* **SOURCE**
-- Start --

Sorry for the winded post but it didnt feel right to take alot of credit as i have stumbled along the way.

But i am amazed you own ANS, your in everything it seems.
When did you buy in?


----------



## Toronto.gal (Jan 8, 2010)

daddybigbucks said:


> 1. the whole *story isn't so rosy* t.gal...I did make alot with ans during the housing boom in 2005.
> 2. after the japan tsunami, i put alot into ans at hugh *$3.50+* price tag.
> 3. *It dropped to $0.7 *(or so)briefly and although osb market was ugly, i that is when i bought back...its all free shares now so i can let it roll.
> 4. close to 90% of my tsfa is ans but hold less than 3% in my main rrsp.
> 5. But i am amazed you own ANS, your in everything it seems.


*1.* I know it has not been all rosy, after all, it was a beaten-down stock like I said, hence the reason why you deserve a prize for your analyses & courage, because you bought at a difficult time when most people would have avoided such a stock! I only entered the stock market [in general] in 2009, so I only know the stock's previous history from reading, but not through 1st hand experience.
*
2.* Yes, I know, as I traded this stock back in 2011 as well & before its nauseating collapse [always keeping a % of shares], so I'm very familiar with its steady decline, from $3.30+ at the start of 2011, to $.68 by mid December of same year. However, if you know me, then you know that I can't resist good bargains! :hopelessness:

*3.* I added as well [more so in 2012 when stock started to recover] & managed to average down my long-term free shares also, hence I had a decent number of Rights to purchase at $1.25 earlier this month.

-- End --

* **LIST OF TASKS**
1: Swap "housing boom" for "property boom" and write out the ANS forum thread from "## Toronto.gal (Jan" up to and including "let it roll.".
2: Please say whether each statement agrees with the ANS forum thread, answering yes or no and quoting the words that decide it: (a) Toronto.gal entered the stock market in 2009; (b) the stock fell from $3.30+ at the start of 2011 to $.68 by mid December of that year; (c) close to 90% of daddybigbucks's main rrsp is ANS.
3: In the ANS forum thread, at what price did Toronto.gal have Rights to purchase earlier in the month?

* **DATA SHOWN**
-- Start --

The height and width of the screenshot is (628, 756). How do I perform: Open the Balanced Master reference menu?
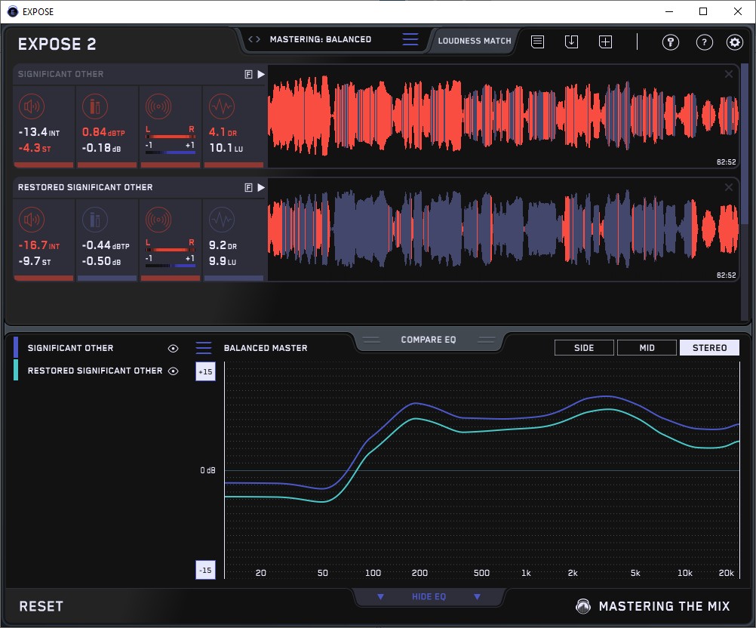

-- End --

* **THE REPLIES**
1:
## Toronto.gal (Jan 8, 2010)

daddybigbucks said:


> 1. the whole *story isn't so rosy* t.gal...I did make alot with ans during the property boom in 2005.
> 2. after the japan tsunami, i put alot into ans at hugh *$3.50+* price tag.
> 3. *It dropped to $0.7 *(or so)briefly and although osb market was ugly, i that is when i bought back...its all free shares now so i can let it roll.

2:
(a) Yes: "I only entered the stock market [in general] in 2009"
(b) Yes: "from $3.30+ at the start of 2011, to $.68 by mid December of same year"
(c) No: "close to 90% of my tsfa is ans but hold less than 3% in my main rrsp"

3: $1.25